[[ RECORDS TO USE, beginning ]]

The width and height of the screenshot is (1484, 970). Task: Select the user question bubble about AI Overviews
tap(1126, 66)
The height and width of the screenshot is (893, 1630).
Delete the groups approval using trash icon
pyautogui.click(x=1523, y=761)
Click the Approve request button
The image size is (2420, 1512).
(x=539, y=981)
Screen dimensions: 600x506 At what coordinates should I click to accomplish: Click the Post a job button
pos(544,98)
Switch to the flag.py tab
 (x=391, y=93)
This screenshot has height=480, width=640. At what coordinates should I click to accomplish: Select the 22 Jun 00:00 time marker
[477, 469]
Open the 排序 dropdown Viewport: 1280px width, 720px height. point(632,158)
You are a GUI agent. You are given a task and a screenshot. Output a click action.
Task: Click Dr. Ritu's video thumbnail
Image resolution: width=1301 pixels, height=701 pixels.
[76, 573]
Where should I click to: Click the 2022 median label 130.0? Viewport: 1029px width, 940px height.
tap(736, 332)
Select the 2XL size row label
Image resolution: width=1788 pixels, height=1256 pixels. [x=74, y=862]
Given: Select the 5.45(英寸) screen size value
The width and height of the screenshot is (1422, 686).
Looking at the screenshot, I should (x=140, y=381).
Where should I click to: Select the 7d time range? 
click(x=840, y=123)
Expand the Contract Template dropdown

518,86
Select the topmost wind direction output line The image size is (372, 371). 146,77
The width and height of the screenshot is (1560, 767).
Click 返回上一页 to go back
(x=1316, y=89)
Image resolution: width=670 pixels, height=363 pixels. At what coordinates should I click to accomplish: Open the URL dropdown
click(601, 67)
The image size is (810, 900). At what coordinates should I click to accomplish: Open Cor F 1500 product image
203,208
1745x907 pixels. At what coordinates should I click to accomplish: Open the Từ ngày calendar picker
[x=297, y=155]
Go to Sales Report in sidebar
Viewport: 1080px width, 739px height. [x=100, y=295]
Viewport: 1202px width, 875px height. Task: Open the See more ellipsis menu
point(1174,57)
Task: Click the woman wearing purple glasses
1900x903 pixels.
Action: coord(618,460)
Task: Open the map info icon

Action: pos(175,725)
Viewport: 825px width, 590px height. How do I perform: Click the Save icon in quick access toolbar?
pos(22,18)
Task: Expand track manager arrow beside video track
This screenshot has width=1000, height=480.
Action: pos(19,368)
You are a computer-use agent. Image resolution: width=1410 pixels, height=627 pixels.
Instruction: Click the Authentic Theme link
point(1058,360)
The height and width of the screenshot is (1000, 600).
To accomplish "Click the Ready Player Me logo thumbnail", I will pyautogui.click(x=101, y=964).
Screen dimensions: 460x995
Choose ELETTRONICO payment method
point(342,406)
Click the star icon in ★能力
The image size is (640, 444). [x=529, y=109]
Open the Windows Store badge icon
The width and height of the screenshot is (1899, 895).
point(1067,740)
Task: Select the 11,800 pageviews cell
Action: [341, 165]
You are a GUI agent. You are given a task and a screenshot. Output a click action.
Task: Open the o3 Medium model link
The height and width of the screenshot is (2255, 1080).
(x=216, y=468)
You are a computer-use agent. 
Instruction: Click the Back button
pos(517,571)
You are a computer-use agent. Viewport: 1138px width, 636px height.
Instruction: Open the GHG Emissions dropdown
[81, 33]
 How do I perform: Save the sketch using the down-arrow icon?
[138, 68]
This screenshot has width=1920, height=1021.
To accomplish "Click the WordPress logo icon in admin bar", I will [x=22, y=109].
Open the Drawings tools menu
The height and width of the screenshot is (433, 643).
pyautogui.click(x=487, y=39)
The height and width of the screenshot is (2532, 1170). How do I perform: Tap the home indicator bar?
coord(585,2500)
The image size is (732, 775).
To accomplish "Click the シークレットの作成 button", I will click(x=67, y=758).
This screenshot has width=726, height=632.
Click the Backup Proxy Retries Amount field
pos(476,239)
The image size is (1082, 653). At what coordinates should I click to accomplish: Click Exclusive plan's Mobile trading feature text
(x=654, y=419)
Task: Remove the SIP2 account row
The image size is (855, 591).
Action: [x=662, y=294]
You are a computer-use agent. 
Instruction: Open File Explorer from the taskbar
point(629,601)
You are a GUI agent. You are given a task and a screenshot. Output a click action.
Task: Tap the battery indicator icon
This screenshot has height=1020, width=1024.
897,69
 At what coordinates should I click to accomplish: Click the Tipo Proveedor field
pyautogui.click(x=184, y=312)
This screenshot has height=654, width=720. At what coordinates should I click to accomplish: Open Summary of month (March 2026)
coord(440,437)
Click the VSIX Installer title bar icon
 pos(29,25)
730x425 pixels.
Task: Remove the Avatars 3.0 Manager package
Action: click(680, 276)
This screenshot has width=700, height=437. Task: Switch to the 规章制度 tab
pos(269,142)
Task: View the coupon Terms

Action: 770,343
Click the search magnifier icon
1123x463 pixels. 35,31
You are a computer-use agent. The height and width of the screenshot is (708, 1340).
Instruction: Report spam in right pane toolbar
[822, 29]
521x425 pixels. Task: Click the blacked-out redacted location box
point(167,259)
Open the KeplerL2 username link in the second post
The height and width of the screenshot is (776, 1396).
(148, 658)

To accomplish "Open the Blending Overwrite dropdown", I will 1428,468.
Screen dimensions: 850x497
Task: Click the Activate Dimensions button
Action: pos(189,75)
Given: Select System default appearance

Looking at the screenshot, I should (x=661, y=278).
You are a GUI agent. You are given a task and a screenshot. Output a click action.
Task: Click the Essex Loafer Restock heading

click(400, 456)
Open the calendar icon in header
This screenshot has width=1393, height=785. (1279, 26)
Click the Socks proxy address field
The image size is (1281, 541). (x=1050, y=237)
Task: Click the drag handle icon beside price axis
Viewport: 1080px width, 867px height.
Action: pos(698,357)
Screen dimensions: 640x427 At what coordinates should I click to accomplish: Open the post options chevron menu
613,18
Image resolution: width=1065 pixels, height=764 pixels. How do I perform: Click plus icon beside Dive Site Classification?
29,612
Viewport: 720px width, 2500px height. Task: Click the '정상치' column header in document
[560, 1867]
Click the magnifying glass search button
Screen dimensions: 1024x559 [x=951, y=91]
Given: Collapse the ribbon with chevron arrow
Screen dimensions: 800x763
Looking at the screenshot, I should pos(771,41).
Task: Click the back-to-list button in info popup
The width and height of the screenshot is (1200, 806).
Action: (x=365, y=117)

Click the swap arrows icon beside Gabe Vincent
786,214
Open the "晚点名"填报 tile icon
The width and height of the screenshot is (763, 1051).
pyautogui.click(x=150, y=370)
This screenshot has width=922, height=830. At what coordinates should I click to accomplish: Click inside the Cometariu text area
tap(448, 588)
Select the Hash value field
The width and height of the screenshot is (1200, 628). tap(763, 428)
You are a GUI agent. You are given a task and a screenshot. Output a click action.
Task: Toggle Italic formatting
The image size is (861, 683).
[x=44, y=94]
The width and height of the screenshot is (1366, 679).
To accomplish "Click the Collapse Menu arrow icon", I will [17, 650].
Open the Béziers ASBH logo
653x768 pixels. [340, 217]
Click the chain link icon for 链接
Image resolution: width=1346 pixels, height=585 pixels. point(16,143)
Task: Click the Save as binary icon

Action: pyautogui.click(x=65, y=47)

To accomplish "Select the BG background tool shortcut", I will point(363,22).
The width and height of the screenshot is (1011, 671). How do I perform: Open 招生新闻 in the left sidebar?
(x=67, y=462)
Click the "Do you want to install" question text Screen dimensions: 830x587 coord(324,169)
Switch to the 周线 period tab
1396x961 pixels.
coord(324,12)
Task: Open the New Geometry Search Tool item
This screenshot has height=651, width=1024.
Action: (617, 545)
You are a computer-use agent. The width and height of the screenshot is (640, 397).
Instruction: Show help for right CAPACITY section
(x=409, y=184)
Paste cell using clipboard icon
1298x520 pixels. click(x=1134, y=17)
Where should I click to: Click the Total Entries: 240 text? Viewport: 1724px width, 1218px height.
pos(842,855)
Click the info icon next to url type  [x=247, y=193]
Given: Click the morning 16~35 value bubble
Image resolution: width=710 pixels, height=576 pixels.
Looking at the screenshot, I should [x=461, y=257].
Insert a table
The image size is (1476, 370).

[[ RECORDS TO USE, end ]]

### REQUIRED WORK
Apply a filter for "Collapse" to the entries and show each line that passes.

### EXERCISE ANSWER
Given: Collapse the ribbon with chevron arrow
To accomplish "Click the Collapse Menu arrow icon", I will [17, 650].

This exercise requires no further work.